The Man with the Golden Gun, by Ian Fleming

(pb; 1965: thirteenth book in the original 007/James Bond series)


Caveat: spoilers in this review.

A year after his disappearance -- and publicly presumed death -- at the finish of You Only Live Twice, Bond reappears at Ministry of Defense, requesting an audience with M. (aka, Admiral Sir Miles Messervy, to those who know him intimately).

Bond gets his face-time with M., and tries to assassinate him, nearly succeeding.

Bond has been brainwashed by the KGB.

The Ministry of Defence doctors set about wiping Bond's mind of that insidious Russian influence. They succeed.

M., once again figuring a real challenge will put Bond back on track, or at least allow him an honorable death, orders Bond to kill Francisco (aka, Paco, or "Pistols") Scarmanga. Scarmanga is a legendary free-lance assassin, the titular "Man with the [literally] Golden Gun," who's so bad-ass that he doesn't affect disguises or cover names when he travels.

Bond travels to Kingston, Jamaica, where he accidentally hooks up with his ex-secretary, Mary Goodnight (who was reassigned there when Bond disappeared). With her assistance, he "accidentally" bumps into the thin-skinned, trigger-happy Scarmanga at a local whorehouse, No. Three and a Half Love Lane, where Scarmanga hires Bond (working under the name Mark Hazard) to provide security at Scarmanga's next hotel investment meeting -- in truth an investment scam, and a meet with Scarmanga's KGB contact.

It goes south quickly. Fortunately for Bond, his old CIA friend Felix Leiter (from Casino Royale, Live and Let Die, Diamonds Are Forever, Goldfinger, and Thunderball) and another CIA agent, Nick Nicholson, are working undercover at Scarmanga's hotel, as well.

Scarmanga, as a villain, isn't one of the more impressive ones. Not coincidentally, he reminded me of the lead villains from Diamonds Are Forever, Jack and Seraphim Spang, who were head of the "Spangled Mob" (whom Scarmanga worked for, years ago). It's Scarmanga's shooting skill, comparable (if not better) than Bond's, that makes him noteworthy, something Bond frequently acknowledges throughout Golden Gun.

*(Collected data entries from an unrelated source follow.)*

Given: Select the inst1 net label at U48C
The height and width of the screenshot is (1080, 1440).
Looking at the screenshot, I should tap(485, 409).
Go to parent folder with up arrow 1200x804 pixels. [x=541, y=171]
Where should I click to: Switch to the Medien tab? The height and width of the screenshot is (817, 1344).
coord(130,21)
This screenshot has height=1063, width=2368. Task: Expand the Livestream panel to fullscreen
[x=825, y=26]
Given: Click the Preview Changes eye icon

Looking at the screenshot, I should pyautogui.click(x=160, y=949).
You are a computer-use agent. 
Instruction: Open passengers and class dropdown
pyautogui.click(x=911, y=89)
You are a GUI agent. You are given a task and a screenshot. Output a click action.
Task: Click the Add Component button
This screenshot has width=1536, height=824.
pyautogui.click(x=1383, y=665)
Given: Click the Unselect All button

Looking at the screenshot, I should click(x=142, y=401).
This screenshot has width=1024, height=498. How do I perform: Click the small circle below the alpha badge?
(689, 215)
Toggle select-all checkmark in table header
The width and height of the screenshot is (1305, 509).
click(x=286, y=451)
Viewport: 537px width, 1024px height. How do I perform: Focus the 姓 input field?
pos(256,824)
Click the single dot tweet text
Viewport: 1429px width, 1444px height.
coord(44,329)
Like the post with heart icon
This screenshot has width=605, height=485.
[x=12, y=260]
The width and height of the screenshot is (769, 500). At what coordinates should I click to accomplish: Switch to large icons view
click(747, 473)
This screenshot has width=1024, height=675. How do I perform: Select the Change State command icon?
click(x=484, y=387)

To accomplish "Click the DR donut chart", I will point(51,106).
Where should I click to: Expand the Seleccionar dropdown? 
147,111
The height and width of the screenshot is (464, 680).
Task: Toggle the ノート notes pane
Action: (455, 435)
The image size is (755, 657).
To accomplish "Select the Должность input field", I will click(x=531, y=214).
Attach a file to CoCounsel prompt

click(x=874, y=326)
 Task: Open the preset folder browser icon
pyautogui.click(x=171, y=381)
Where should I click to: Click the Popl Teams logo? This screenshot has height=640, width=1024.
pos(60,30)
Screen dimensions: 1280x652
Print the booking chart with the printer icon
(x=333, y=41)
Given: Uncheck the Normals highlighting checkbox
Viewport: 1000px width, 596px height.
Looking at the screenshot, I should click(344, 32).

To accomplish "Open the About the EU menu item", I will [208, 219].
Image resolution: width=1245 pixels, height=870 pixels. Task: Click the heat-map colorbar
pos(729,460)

Bond's final shoot-out with Scarmanga in a "cobra-infested" swamp is a wonder to read. Like On Her Majesty's Secret Service and You Only Live Twice, the quintessential 007 plot dynamics aren't turned on their collective head, but sideways, with endings that are either cliffhanger-shocking, or disturbingly gelid (like Golden Gun's, which simultaneously fuses the cold-blooded end-line of Casino Royale, Bond's womanizing attitude, and the gentling effect that Bond's dead wife, Tracy, has spiritized him with).

Great wrap-up (novel-wise) to a consistently-good series, this. Followed by a four-story anthology, Octopussy and The Living Daylights.

The Man with the Golden Gun was released stateside as a film on December 20, 1974.

Roger Moore played Bond. Christopher Lee (step-cousin and regular golfing partner of Ian Fleming) played Francisco Scarmanga. Britt Ekland played Mary Goodnight. Maud Adams played Andrea Anders. Herve Villechaize played Nick Nack. Bernard Lee played M.. Lois Maxwell (once again) played Miss Moneypenny. Desmond Llwelyn played Q (whose character, again, doesn't appear in the novel).

Guy Hamilton directed the film, from a script by Tom Mankiewicz and Richard Maibaum.